== Records supplied ==

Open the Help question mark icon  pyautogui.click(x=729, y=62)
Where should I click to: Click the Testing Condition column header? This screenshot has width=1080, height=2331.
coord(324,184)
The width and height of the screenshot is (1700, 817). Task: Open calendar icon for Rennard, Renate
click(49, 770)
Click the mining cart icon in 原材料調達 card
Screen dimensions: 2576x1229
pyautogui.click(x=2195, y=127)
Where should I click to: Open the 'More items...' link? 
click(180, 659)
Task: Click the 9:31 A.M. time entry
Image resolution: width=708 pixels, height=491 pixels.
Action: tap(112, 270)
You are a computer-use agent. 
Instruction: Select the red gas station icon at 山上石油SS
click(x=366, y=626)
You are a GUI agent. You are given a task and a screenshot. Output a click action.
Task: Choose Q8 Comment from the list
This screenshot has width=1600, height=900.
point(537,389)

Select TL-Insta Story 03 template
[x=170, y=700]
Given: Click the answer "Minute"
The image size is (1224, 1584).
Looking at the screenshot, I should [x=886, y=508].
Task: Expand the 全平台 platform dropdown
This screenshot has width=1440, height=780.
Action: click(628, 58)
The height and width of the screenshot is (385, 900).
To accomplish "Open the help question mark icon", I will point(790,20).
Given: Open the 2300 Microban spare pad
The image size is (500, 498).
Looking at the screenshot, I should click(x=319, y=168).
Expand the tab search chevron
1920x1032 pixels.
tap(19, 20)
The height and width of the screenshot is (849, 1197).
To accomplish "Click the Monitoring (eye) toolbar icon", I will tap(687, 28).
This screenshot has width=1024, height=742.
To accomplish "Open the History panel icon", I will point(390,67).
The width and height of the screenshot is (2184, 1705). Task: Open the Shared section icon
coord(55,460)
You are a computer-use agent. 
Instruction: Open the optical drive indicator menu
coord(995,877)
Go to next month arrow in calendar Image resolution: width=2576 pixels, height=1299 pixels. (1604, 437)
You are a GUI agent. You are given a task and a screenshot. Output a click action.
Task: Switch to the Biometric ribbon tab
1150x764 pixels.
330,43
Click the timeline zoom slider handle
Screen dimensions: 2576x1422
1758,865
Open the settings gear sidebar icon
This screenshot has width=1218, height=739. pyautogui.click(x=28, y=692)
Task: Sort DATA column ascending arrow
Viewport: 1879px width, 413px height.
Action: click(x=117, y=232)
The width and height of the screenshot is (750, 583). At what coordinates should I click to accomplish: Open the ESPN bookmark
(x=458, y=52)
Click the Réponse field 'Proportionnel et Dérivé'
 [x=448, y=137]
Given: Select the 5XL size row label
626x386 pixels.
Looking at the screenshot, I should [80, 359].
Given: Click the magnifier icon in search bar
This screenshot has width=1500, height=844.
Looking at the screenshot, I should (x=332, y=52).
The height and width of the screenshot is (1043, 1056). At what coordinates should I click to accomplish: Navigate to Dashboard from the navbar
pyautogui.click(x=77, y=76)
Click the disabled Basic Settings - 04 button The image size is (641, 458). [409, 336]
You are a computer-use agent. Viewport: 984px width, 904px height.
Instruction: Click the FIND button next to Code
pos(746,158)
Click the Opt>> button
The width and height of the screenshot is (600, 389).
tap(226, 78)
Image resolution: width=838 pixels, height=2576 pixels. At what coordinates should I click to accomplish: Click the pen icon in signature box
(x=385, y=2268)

== Task goal ==
Please output all of the data above again, line for line, without any changes.

== Task result ==
Open the Help question mark icon  pyautogui.click(x=729, y=62)
Where should I click to: Click the Testing Condition column header? This screenshot has width=1080, height=2331.
coord(324,184)
The width and height of the screenshot is (1700, 817). Task: Open calendar icon for Rennard, Renate
click(49, 770)
Click the mining cart icon in 原材料調達 card
Screen dimensions: 2576x1229
pyautogui.click(x=2195, y=127)
Where should I click to: Open the 'More items...' link? 
click(180, 659)
Task: Click the 9:31 A.M. time entry
Image resolution: width=708 pixels, height=491 pixels.
Action: tap(112, 270)
You are a computer-use agent. 
Instruction: Select the red gas station icon at 山上石油SS
click(x=366, y=626)
You are a GUI agent. You are given a task and a screenshot. Output a click action.
Task: Choose Q8 Comment from the list
This screenshot has width=1600, height=900.
point(537,389)

Select TL-Insta Story 03 template
[x=170, y=700]
Given: Click the answer "Minute"
The image size is (1224, 1584).
Looking at the screenshot, I should [x=886, y=508].
Task: Expand the 全平台 platform dropdown
This screenshot has width=1440, height=780.
Action: click(628, 58)
The height and width of the screenshot is (385, 900).
To accomplish "Open the help question mark icon", I will point(790,20).
Given: Open the 2300 Microban spare pad
The image size is (500, 498).
Looking at the screenshot, I should click(x=319, y=168).
Expand the tab search chevron
1920x1032 pixels.
tap(19, 20)
The height and width of the screenshot is (849, 1197).
To accomplish "Click the Monitoring (eye) toolbar icon", I will tap(687, 28).
This screenshot has width=1024, height=742.
To accomplish "Open the History panel icon", I will point(390,67).
The width and height of the screenshot is (2184, 1705). Task: Open the Shared section icon
coord(55,460)
You are a computer-use agent. 
Instruction: Open the optical drive indicator menu
coord(995,877)
Go to next month arrow in calendar Image resolution: width=2576 pixels, height=1299 pixels. (1604, 437)
You are a GUI agent. You are given a task and a screenshot. Output a click action.
Task: Switch to the Biometric ribbon tab
1150x764 pixels.
330,43
Click the timeline zoom slider handle
Screen dimensions: 2576x1422
1758,865
Open the settings gear sidebar icon
This screenshot has width=1218, height=739. pyautogui.click(x=28, y=692)
Task: Sort DATA column ascending arrow
Viewport: 1879px width, 413px height.
Action: click(x=117, y=232)
The width and height of the screenshot is (750, 583). At what coordinates should I click to accomplish: Open the ESPN bookmark
(x=458, y=52)
Click the Réponse field 'Proportionnel et Dérivé'
 [x=448, y=137]
Given: Select the 5XL size row label
626x386 pixels.
Looking at the screenshot, I should [80, 359].
Given: Click the magnifier icon in search bar
This screenshot has width=1500, height=844.
Looking at the screenshot, I should (x=332, y=52).
The height and width of the screenshot is (1043, 1056). At what coordinates should I click to accomplish: Navigate to Dashboard from the navbar
pyautogui.click(x=77, y=76)
Click the disabled Basic Settings - 04 button The image size is (641, 458). [409, 336]
You are a computer-use agent. Viewport: 984px width, 904px height.
Instruction: Click the FIND button next to Code
pos(746,158)
Click the Opt>> button
The width and height of the screenshot is (600, 389).
tap(226, 78)
Image resolution: width=838 pixels, height=2576 pixels. At what coordinates should I click to accomplish: Click the pen icon in signature box
(x=385, y=2268)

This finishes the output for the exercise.